[EXERCISE BRIEF]: Below are some entries; write out each one of them exactly.

[INPUT RECORDS]:
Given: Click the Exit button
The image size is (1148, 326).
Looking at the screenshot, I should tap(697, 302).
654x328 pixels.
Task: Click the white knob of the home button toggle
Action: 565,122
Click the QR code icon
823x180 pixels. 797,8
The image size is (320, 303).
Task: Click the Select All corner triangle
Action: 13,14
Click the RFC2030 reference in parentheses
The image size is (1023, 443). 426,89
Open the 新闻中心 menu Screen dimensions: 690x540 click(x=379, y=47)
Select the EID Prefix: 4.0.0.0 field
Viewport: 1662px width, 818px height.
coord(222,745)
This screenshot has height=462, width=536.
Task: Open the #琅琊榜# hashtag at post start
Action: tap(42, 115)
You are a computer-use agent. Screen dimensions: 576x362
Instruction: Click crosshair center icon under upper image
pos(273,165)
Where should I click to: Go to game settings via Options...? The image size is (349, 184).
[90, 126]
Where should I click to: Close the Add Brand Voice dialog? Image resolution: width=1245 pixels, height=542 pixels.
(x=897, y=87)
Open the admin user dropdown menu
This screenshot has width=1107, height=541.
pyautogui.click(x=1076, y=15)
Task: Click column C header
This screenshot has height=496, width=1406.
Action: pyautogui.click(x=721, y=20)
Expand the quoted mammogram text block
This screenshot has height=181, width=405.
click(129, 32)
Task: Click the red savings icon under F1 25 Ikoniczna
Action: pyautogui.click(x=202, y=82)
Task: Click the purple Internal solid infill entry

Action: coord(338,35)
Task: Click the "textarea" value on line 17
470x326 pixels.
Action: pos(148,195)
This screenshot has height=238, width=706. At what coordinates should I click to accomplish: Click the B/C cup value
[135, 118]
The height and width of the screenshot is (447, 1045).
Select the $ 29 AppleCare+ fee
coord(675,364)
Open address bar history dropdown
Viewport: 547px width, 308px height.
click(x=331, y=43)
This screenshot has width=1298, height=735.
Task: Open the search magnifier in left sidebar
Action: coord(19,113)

[REPLY]:
Given: Click the Exit button
The image size is (1148, 326).
Looking at the screenshot, I should tap(697, 302).
654x328 pixels.
Task: Click the white knob of the home button toggle
Action: 565,122
Click the QR code icon
823x180 pixels. 797,8
The image size is (320, 303).
Task: Click the Select All corner triangle
Action: 13,14
Click the RFC2030 reference in parentheses
The image size is (1023, 443). 426,89
Open the 新闻中心 menu Screen dimensions: 690x540 click(x=379, y=47)
Select the EID Prefix: 4.0.0.0 field
Viewport: 1662px width, 818px height.
coord(222,745)
This screenshot has height=462, width=536.
Task: Open the #琅琊榜# hashtag at post start
Action: tap(42, 115)
You are a computer-use agent. Screen dimensions: 576x362
Instruction: Click crosshair center icon under upper image
pos(273,165)
Where should I click to: Go to game settings via Options...? The image size is (349, 184).
[90, 126]
Where should I click to: Close the Add Brand Voice dialog? Image resolution: width=1245 pixels, height=542 pixels.
(x=897, y=87)
Open the admin user dropdown menu
This screenshot has width=1107, height=541.
pyautogui.click(x=1076, y=15)
Task: Click column C header
This screenshot has height=496, width=1406.
Action: pyautogui.click(x=721, y=20)
Expand the quoted mammogram text block
This screenshot has height=181, width=405.
click(129, 32)
Task: Click the red savings icon under F1 25 Ikoniczna
Action: pyautogui.click(x=202, y=82)
Task: Click the purple Internal solid infill entry

Action: coord(338,35)
Task: Click the "textarea" value on line 17
470x326 pixels.
Action: pos(148,195)
This screenshot has height=238, width=706. At what coordinates should I click to accomplish: Click the B/C cup value
[135, 118]
The height and width of the screenshot is (447, 1045).
Select the $ 29 AppleCare+ fee
coord(675,364)
Open address bar history dropdown
Viewport: 547px width, 308px height.
click(x=331, y=43)
This screenshot has width=1298, height=735.
Task: Open the search magnifier in left sidebar
Action: coord(19,113)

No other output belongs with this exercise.